A California grape producer violated federal law by providing H-2A agricultural employees with more hours and higher wages than those offered to American workers.
The U.S. Department of Labor recouped $54,935 in lost wages for 14 farmworkers, according to an Oct. 18 news release.
“The H-2A program provides agricultural employers the ability to hire foreign farmworkers after attempts to hire U.S.-based workers are unsuccessful,” Susana Blanco, Wage and Hour District director in San Jose, Calif., said in the release. “The agricultural community must understand that the wages and hours afforded to migrant workers in the H-2A program cannot shortchange U.S. workers.”
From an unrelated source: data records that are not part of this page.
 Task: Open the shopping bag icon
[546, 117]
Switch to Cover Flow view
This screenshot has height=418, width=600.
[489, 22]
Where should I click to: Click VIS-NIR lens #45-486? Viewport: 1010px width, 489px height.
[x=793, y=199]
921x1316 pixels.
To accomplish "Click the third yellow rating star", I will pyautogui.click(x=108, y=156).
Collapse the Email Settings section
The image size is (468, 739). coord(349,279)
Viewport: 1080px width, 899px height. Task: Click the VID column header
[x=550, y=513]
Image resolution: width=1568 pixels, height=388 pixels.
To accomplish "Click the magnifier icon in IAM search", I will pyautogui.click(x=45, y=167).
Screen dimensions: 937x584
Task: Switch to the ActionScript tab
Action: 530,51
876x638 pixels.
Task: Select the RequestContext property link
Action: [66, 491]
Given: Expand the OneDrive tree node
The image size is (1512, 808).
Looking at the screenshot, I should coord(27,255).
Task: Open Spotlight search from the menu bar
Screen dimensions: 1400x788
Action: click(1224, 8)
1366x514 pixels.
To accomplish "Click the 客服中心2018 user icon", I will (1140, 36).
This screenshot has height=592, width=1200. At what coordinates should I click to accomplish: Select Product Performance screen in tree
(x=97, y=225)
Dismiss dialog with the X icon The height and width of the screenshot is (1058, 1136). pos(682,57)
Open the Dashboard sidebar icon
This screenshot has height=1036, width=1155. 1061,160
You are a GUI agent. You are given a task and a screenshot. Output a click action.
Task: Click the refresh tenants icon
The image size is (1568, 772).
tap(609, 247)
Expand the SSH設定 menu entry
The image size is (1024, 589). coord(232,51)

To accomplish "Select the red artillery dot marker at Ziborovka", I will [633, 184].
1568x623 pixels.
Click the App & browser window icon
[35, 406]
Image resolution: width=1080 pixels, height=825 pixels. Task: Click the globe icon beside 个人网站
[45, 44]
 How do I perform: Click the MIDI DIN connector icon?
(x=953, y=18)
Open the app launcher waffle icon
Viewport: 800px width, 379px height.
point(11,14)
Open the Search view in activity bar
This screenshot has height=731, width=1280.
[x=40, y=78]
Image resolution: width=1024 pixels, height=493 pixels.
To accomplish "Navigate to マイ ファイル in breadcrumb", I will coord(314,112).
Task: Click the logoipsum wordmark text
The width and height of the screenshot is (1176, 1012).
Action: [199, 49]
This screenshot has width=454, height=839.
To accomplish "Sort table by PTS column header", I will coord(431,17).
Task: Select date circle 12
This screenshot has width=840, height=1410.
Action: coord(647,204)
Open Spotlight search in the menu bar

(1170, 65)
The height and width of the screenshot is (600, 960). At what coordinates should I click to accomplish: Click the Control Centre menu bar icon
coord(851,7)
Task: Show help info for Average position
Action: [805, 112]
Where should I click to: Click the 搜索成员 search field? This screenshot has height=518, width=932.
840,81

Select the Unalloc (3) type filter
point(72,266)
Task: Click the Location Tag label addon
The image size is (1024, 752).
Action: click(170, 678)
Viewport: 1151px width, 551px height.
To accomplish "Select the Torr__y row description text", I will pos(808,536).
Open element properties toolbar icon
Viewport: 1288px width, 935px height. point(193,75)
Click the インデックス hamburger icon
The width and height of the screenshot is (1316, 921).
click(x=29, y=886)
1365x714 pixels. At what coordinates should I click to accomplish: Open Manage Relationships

The Lodi-based Vino Farms gave illegal preferential treatment to the H-2A workers supplied by Premium Employment Services of Salinas, according to investigators with the department's Wage and Hour Division. The business failed to provide equal pay and working hours to 14 American workers supplied by another contractor, Perez Farming Services of Lodi, the release reported.
Vino Farms was ordered to pay $21,257 in civil penalties for the violations discovered in the investigation of work performed on its Sonoma County vineyards, according to the release.
The Wage and Hour Division investigated 735 cases involving H-2A violations, according to the release. More than 13,000 workers received back wages that totaled more than $9 million stemming from these investigations.